Wardah memutuskan untuk jalan kaki saja bersama Fadil menuju sekolahnya. Karena gedung sekolah SD tempat Fadil menuntut ilmu lebih dekat jaraknya daripada gedung SMP sekolahnya. Rencananya Fadil membawa sebagian mangga untuk di jual pada teman-temannya.
Maka dari itu, ia harus berangkat satu jam lebih awal dari biasanya. Sedangkan Laila berangkat bersama dengan Tholibin yang sekalian berangkat bekerja mengendarai sepeda jengki tua.
Tiba di sekolah Fadil, anak laki-laki itu Salim kepada sang kakak untuk masuk ke halaman sekolahnya. Sambil melanjutkan langkahnya, sayup-sayup terdengar kehebohan teman Fadil menyambut kedatangannya. Wardah tersenyum, bersyukur Fadil tidak pernah malu untuk membantunya berjualan.
" War, kamu bawa apa itu? Ayo ke sini dulu!", suara melengking milik Putri yang selalu rajin berangkat paling pagi ke sekolah, terdengar menguasai halaman SMP. Gadis cantik berekor kuda putri Kepala desa itu dengan antusias menyambut Wardah. Wardah segera menurunkan keranjang bambu dari atas kepalanya. Beberapa anak ikut mendekat, ingin tahu apa yang dijual Wardah kali ini.

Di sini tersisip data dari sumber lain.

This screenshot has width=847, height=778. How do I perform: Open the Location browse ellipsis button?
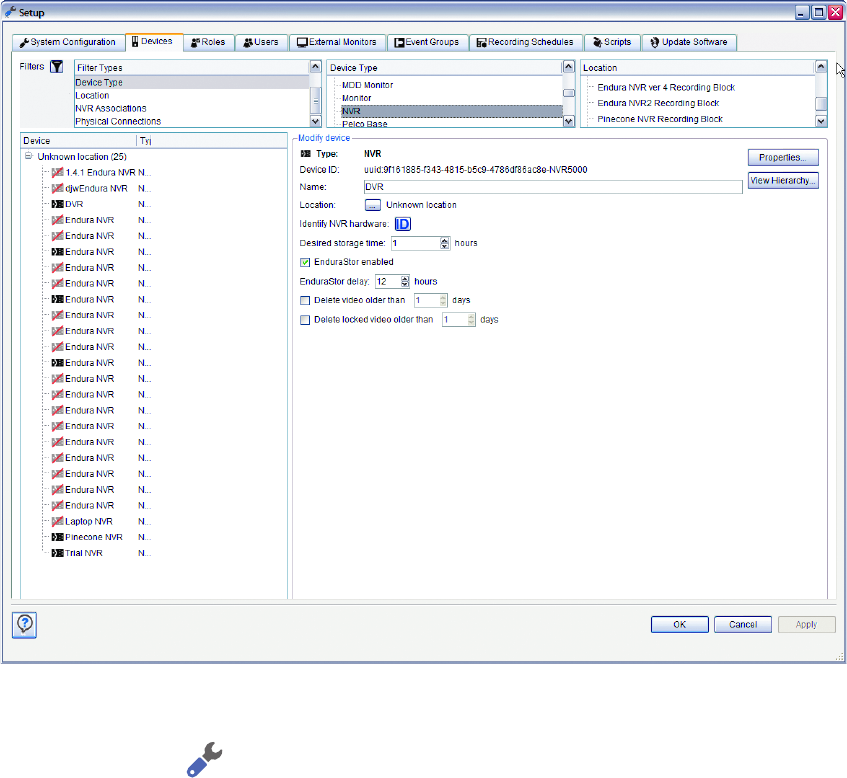point(372,205)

" Weeis, Wardah bawa mangga teman-teman, mangga apa saja ini War? Aku carikan mangga arum manis ya? Pilihkan yang besar-besar lho ya?)", repet Putri yang memang terkenal cerewet itu.
Wardah dengan cekatan melakukan permintaan Putri. " Ada tujuh ini, kamu ambil semua kah Put?", tanyanya pada Putri. Gadis itu mengangguk antusias, hingga rambut lurusnya yang di ikat ekor kuda ikut bergoyang-goyang.
Rupanya rambut Putri yang bergoyang-goyang itu menarik perhatian Rizal yang baru datang. Tangannya yang jahil menarik rambut Putri dari belakang sampai gadis itu mendongakkan kepalanya. Sontak Putri berteriak-teriak heboh sambil berlari mengejar Rizal yang lebih dulu kabur.
Wardah tersenyum sambil menggelengkan kepalanya melihat tingkah dua orang teman terdekatnya. Mereka bertiga bersaing secara akademis, namun berteman cukup dekat. Baik Putri maupun Rizal tidak melihat kondisi Wardah yang papa. Bagi mereka berteman dengan Wardah cukup menyenangkan, karena Wardah tidak pernah pelit berbagi ilmu.
Siswa-siswi kelas akhir masih berkeliaran di halaman sekolah, sedangkan kelas dibawahnya sudah masuk ke kelas masing-masing. Padahal bel masuk sudah berbunyi 10 menit yang lalu. Setelah salah satu guru laki-laki berteriak, barulah mereka berangsur masuk ke kelas.
Keranjang yang dibawa Wardah telah kosong, artinya Wardah membawa pulang cukup banyak uang untuk diserahkan kepada ibunya. Sembari mencatat pengumuman dari wali kelasnya, kakinya bergoyang-goyang, menandakan hatinya yang riang.
" Wardah ikut saya ke ruang guru ya?", suara Bu Marsiah, wali kelas Wardah mengalihkan lamunan gadis itu. Gadis itu segera berdiri kemudian berjalan mengikuti Bu Marsiah.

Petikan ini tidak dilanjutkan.